A NEW technique to combine two distinct microscope technologies can create sharper images of rapid processes inside a cell, say its inventors.
Scientists at the US National Institute of Biomedical Imaging and Bioengineering (NIBIB) developed the technique to apply High Resolution Optical Imaging (HROI) to improve Total Internal Reflection Fluorescence (TIRF) microscopy.
TIRF microscopy illuminates samples at an acute angle, so that light reflects back and only a thin section of the sample close to the coverslip is illuminated.
This eliminates much out-of-focus background light and creates very high contrast images.
However, conventional TIRF produces blurry images of small features within cells.
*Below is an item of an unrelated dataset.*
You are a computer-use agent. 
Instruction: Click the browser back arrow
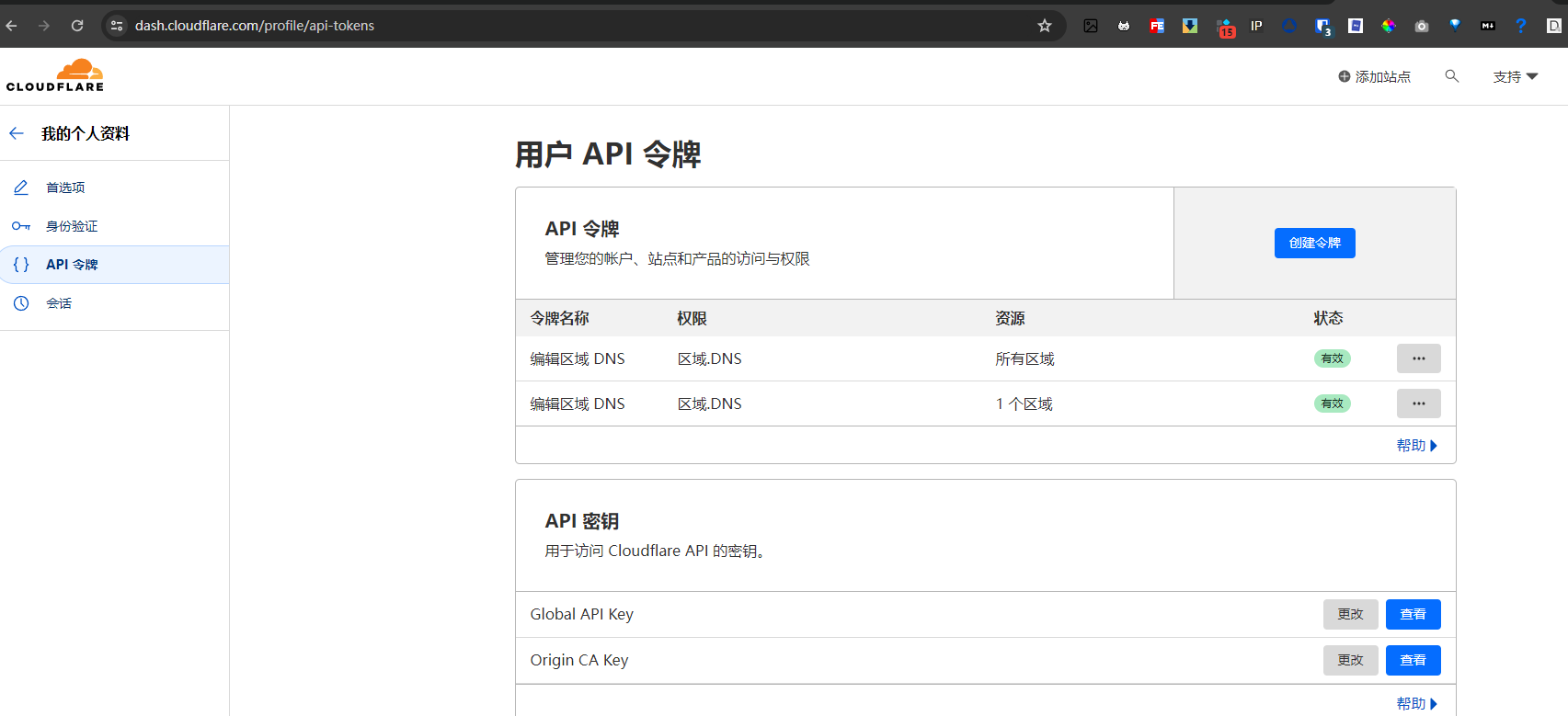[x=12, y=26]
So-called super-resolution microscopy techniques have been able to improve TIRF resolution, but slow down the process so much that it has been impossible to generate sharp images of fast-moving objects.
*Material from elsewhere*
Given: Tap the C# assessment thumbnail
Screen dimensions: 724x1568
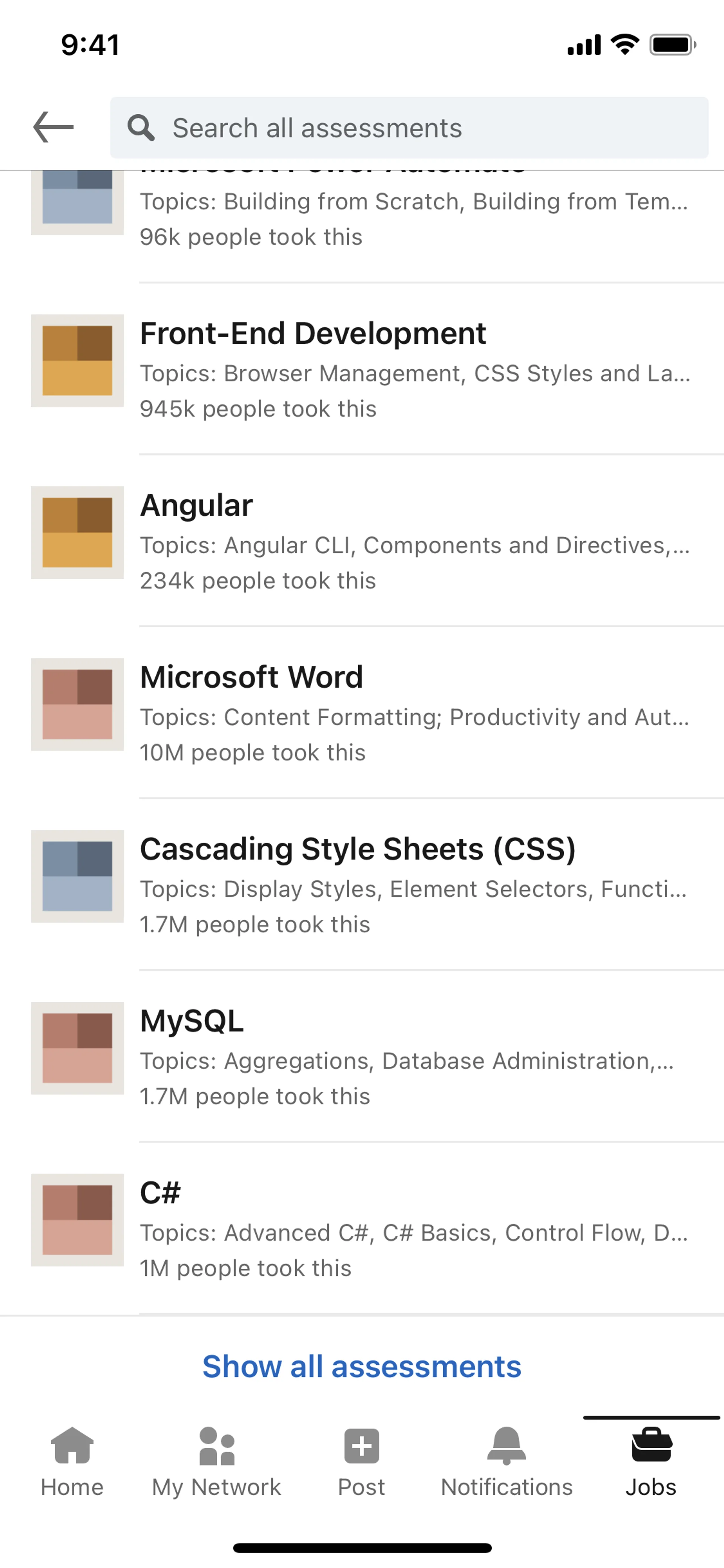Looking at the screenshot, I should pyautogui.click(x=77, y=1220).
Hari Shroff, chief of NIBIB’s High Resolution Optical Imaging (HROI) laboratory, developed a technique called instant structured illumination microscopy (iSIM) in 2013.
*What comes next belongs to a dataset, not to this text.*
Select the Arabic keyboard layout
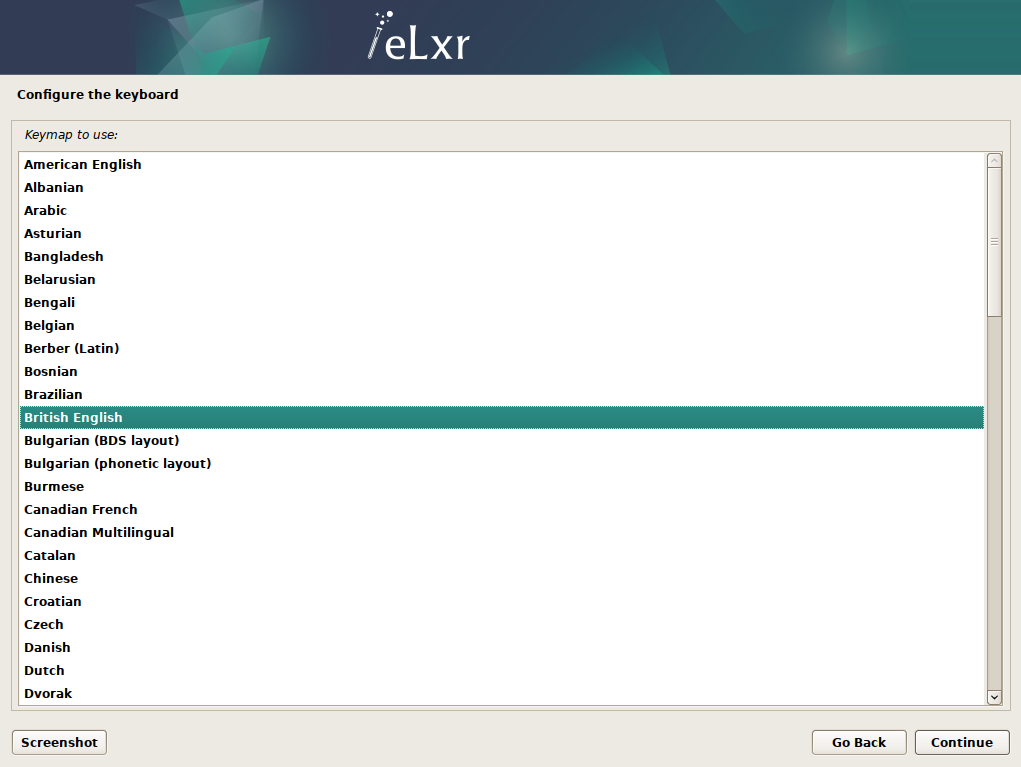The height and width of the screenshot is (767, 1021). 45,210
This can capture video at 100 frames per second, about four times as fast as most movies or online videos, but these do not have the contrast of TIRF images.
Shroff and his team designed a simple mask to block most of the illumination from the iSIM-mimicking TIRF microscope.
As a result they found they were able to observe objects moving about ten times faster than other microscopes at similar resolution.
“TIRF microscopy has been around for more than 30 years and is so useful that it will likely be around for at least the next 30” said Shroff.
“Our method improves the spatial resolution of TIRF microscopy without compromising speed – something that no other microscope can do.
“We hope it helps clarify high-speed biology so we can better understand how biological processes work”.
Using the new microscope, Shroff and his team were able to follow rapidly moving Rab11 particles near the plasma membrane of human cells.
Attached to molecular cargo transported around the cell, these particles move so fast they are blurred when imaged by other microscopes.
As with all of the microscopes developed by the Shroff team, researchers are welcome to contact the lab to try the microscope out, or to acquire free schematics of the technology.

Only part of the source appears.